Recorded information section start

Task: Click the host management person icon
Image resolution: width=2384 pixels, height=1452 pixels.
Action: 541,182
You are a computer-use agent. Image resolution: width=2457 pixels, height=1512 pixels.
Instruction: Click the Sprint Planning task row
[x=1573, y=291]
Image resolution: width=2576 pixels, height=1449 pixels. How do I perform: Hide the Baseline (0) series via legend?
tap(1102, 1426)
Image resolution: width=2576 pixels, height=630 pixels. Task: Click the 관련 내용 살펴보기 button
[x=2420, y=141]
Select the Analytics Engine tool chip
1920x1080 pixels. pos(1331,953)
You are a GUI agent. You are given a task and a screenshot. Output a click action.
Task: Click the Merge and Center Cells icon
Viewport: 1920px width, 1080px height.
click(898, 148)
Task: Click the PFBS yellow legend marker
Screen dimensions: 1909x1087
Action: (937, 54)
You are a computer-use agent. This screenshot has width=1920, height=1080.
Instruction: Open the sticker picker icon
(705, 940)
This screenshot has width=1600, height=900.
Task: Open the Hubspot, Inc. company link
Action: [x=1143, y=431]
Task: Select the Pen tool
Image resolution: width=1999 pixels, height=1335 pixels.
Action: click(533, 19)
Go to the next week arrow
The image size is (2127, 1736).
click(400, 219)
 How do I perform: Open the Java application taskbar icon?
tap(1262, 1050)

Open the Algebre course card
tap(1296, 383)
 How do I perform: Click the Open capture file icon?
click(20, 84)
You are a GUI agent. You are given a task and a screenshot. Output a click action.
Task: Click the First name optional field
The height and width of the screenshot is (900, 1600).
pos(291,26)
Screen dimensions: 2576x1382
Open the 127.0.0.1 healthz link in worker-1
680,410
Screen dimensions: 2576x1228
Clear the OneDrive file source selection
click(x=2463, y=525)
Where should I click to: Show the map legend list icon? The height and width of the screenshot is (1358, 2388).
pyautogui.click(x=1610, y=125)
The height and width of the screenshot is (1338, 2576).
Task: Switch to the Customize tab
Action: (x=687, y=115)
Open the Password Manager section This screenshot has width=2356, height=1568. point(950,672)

Recorded information section end

Where "agent" occurs in a line of the data above, count that line. Give the final count and no other words.

__Response area__
4